Stock markets mostly fell on Wednesday, with investors awaiting key clues on the outlook for US interest rates from Federal Reserve chief Jerome Powell.
The pound rebounded from more than two-year lows versus the dollar, as official data showed Britain's economy rebounded in May, with gross domestic product growth of 0.3% following GDP contraction of 0.4% in April.
"The pound caught some bid as the UK economy bounced back in May following the decline in April," noted Neil Wilson, chief market analyst at Markets.com.

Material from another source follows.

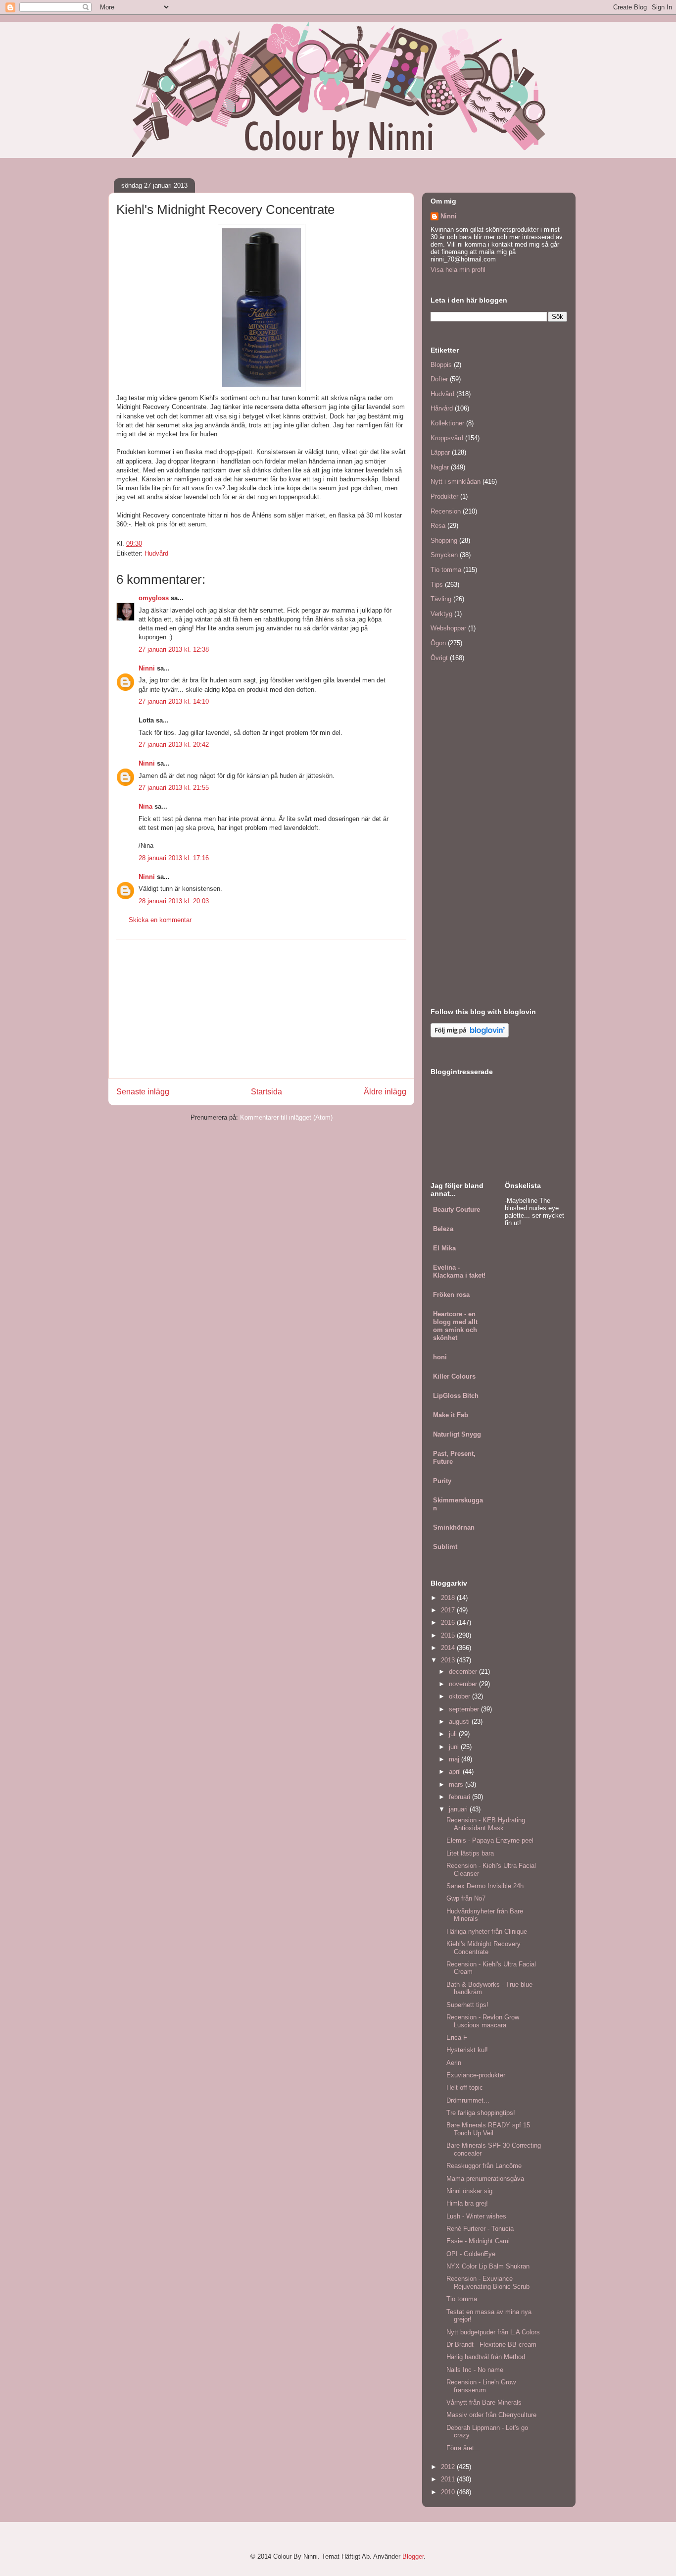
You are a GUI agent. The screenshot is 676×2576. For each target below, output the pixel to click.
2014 (449, 1647)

"But traders need to be careful as Brexit uncertainty remains the major drag on sterling, whilst the dollar is showing some resilience and could be exposed to significant upside risks if Powell today disappoints the market by not being as dovish as investors hope."
Fed officials have helped spur a rally in world equities in recent weeks by taking an increasingly dovish tone regarding monetary policy, fuelling expectations they would cut borrowing costs sharply to support a stuttering economy.
But hopes for a deep reduction were dealt a blow on Friday by data showing the US created far more jobs than expected in June. The report sparked a sell-off in stocks and sent the dollar surging.
Powell is now due to appear before both houses of Congress to give his opinion about the state of the world's top economy, which investors will pore over for an idea about his interest rate plans.
Observers said that while a big cut -- of half a percentage point -- has all but been dismissed, the Fed is expected to unveil at least a quarter-point reduction at its next gathering this month.
"It's unlikely the Fed would risk ignoring the markets' signalling, especially after taking a dovish turn at the June (policy) meeting, which sparked a broad risk-on rally and overshadowed concerns about slowing US and global growth," said Stephen Innes at Vanguard Markets.
Elsewhere Wednesday, oil prices jumped more than two percent after a closely watched industry report showed a massive drop in US stockpiles last week, while traders also cheered reports that Russian output fell in July to its lowest in nearly three years.
The developments provided a boost to the commodity, which took a hit earlier in the week as a stronger dollar added to ongoing worries about the trade war and soft global outlook.
Still, analysts said prices will remain volatile as investors weigh the trade row against geopolitical tensions in the Middle East.